TASK INPUTS Start Marker

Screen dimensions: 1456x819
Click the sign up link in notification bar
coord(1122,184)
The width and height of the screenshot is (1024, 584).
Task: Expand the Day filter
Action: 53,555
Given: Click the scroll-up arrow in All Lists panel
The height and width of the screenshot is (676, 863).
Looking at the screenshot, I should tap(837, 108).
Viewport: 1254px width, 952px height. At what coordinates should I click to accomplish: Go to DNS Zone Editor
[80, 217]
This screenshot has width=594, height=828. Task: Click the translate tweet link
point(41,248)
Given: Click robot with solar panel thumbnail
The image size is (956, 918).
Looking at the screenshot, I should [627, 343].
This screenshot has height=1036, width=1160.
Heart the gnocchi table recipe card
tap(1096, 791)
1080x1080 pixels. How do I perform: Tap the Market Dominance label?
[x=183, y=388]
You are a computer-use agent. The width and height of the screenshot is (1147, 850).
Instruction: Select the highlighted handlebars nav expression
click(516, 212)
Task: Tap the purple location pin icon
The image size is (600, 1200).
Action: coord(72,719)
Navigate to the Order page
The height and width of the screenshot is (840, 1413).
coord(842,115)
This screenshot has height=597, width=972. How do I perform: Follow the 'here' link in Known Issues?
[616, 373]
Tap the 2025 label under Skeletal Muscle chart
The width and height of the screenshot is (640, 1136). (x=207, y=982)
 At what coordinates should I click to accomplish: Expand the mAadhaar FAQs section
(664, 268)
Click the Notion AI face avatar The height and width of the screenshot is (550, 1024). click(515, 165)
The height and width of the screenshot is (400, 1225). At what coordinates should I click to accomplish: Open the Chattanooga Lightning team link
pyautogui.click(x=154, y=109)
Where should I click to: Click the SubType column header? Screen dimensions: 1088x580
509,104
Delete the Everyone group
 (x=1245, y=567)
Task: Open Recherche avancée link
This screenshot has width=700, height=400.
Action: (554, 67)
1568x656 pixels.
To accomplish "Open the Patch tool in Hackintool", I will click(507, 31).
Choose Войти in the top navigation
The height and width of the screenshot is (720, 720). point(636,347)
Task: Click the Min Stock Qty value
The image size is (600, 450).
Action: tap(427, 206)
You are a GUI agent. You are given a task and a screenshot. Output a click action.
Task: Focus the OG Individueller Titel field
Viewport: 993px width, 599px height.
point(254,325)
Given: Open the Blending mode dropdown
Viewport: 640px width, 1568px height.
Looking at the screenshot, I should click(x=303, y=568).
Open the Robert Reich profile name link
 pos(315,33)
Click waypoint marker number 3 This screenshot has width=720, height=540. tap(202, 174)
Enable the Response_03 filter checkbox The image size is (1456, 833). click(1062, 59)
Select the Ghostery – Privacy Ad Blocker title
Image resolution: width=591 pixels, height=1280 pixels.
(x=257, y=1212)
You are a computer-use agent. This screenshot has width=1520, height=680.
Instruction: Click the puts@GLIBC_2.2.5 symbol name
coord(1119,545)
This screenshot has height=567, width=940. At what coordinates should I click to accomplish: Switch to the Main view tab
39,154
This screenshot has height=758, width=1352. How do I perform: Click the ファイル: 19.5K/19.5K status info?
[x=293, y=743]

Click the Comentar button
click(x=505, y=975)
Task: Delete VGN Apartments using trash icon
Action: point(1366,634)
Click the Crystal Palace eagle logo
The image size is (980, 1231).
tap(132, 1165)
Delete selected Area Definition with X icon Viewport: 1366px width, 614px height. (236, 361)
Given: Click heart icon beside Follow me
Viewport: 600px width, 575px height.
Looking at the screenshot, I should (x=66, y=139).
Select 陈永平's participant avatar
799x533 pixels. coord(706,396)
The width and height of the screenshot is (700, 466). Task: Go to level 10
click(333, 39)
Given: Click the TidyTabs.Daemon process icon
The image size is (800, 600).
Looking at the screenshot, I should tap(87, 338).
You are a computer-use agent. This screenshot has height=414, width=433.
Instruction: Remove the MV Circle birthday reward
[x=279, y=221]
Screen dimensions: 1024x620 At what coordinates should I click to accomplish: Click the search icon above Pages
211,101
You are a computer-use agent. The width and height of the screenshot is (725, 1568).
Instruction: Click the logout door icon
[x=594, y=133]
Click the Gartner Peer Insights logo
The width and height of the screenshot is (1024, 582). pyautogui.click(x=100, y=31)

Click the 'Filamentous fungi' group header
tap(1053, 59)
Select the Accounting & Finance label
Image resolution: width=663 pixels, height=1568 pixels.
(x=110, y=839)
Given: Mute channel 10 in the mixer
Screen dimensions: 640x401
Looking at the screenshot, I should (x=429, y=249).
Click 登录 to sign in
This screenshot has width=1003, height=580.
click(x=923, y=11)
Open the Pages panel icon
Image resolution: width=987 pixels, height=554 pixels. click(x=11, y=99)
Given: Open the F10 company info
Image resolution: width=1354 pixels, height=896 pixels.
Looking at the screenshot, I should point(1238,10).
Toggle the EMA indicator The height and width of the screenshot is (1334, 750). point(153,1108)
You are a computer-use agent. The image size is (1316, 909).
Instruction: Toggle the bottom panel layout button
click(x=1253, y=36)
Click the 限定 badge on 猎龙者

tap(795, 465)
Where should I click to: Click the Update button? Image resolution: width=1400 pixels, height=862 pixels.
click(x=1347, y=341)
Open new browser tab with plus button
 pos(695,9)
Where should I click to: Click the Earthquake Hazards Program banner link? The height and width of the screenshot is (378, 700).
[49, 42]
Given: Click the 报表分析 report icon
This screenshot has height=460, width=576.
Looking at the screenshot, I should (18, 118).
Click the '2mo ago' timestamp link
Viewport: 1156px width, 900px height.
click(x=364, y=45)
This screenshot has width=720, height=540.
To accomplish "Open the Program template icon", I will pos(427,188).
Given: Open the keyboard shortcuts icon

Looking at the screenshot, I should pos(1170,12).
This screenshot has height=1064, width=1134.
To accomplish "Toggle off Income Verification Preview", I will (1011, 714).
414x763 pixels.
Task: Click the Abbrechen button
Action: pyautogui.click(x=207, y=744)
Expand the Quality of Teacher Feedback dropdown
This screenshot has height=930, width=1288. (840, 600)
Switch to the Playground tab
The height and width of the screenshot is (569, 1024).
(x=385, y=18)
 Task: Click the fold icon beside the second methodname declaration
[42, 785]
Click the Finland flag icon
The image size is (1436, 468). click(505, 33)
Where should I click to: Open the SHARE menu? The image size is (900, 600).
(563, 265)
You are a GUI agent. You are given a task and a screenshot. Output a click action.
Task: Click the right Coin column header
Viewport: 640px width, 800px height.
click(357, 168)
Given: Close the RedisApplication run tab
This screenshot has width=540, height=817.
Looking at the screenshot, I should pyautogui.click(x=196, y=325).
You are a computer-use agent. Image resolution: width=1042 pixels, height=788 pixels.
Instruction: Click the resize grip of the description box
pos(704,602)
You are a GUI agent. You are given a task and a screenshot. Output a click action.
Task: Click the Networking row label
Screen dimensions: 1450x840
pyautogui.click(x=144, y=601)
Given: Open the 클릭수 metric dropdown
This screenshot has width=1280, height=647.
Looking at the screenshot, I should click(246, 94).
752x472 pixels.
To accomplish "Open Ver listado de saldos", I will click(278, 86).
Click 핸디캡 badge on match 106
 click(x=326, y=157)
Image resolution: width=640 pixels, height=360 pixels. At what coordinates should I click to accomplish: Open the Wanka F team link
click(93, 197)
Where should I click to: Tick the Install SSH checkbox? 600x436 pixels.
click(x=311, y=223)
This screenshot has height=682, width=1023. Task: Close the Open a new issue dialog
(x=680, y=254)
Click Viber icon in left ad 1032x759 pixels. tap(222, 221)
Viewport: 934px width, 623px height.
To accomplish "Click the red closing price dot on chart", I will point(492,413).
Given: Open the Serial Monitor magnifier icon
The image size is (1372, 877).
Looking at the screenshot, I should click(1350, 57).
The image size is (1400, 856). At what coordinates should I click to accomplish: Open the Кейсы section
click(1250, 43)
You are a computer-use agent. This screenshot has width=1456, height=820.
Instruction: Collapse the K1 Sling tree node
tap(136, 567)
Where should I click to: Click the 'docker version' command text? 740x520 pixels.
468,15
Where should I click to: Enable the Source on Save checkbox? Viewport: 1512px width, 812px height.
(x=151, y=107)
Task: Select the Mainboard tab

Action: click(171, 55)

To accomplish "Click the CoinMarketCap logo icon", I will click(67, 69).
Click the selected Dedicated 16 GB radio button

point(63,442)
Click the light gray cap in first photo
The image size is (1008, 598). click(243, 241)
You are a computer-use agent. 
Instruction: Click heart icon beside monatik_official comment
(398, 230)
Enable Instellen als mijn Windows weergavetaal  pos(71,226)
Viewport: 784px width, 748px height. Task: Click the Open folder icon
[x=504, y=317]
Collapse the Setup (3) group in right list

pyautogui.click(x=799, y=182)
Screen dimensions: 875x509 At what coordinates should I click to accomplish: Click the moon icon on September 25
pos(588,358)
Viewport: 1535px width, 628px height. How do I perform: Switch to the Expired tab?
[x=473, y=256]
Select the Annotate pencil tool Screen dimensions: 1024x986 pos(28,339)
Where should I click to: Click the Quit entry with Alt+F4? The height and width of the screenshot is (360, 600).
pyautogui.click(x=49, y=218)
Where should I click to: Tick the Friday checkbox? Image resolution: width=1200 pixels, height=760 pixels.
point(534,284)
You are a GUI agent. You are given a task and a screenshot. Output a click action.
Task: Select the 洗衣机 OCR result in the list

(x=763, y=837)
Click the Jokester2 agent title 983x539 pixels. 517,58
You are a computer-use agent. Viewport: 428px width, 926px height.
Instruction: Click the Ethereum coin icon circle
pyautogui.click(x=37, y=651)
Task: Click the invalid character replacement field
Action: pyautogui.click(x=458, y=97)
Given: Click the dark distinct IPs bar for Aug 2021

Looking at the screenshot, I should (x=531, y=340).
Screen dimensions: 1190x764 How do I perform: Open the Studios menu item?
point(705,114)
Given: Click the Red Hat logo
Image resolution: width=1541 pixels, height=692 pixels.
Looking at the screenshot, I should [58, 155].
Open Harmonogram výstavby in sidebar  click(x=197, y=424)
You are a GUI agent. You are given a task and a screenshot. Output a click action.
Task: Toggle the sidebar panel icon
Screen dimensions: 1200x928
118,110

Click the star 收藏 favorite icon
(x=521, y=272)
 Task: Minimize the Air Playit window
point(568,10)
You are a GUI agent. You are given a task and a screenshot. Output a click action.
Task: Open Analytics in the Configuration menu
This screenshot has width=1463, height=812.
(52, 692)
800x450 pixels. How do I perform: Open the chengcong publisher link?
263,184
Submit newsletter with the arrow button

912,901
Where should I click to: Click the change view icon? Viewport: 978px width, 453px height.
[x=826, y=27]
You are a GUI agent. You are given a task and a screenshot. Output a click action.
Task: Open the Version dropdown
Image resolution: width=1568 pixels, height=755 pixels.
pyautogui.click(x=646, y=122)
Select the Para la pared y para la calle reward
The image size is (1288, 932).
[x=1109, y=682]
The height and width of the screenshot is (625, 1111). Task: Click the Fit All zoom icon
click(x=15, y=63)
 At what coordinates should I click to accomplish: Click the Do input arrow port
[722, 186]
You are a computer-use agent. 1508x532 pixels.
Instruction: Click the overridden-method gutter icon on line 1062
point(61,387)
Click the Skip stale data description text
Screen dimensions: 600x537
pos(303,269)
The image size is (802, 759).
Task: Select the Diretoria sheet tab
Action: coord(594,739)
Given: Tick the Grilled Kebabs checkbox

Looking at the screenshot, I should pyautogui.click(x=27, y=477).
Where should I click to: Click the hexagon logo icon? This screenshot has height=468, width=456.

TASK INPUTS End Marker

TASK DETAILS:
Could you restate, word for word, the lines above from the one with "The width and height of the screenshot is (700, 466)." to the one with "Toggle the EMA", both included?

RESULT FOR THIS TASK:
The width and height of the screenshot is (700, 466). Task: Go to level 10
click(333, 39)
Given: Click the TidyTabs.Daemon process icon
The image size is (800, 600).
Looking at the screenshot, I should tap(87, 338).
You are a computer-use agent. This screenshot has height=414, width=433.
Instruction: Remove the MV Circle birthday reward
[x=279, y=221]
Screen dimensions: 1024x620 At what coordinates should I click to accomplish: Click the search icon above Pages
211,101
You are a computer-use agent. The width and height of the screenshot is (725, 1568).
Instruction: Click the logout door icon
[x=594, y=133]
Click the Gartner Peer Insights logo
The width and height of the screenshot is (1024, 582). pyautogui.click(x=100, y=31)

Click the 'Filamentous fungi' group header
tap(1053, 59)
Select the Accounting & Finance label
Image resolution: width=663 pixels, height=1568 pixels.
(x=110, y=839)
Given: Mute channel 10 in the mixer
Screen dimensions: 640x401
Looking at the screenshot, I should (x=429, y=249).
Click 登录 to sign in
This screenshot has width=1003, height=580.
click(x=923, y=11)
Open the Pages panel icon
Image resolution: width=987 pixels, height=554 pixels. click(x=11, y=99)
Given: Open the F10 company info
Image resolution: width=1354 pixels, height=896 pixels.
Looking at the screenshot, I should point(1238,10).
Toggle the EMA indicator The height and width of the screenshot is (1334, 750). point(153,1108)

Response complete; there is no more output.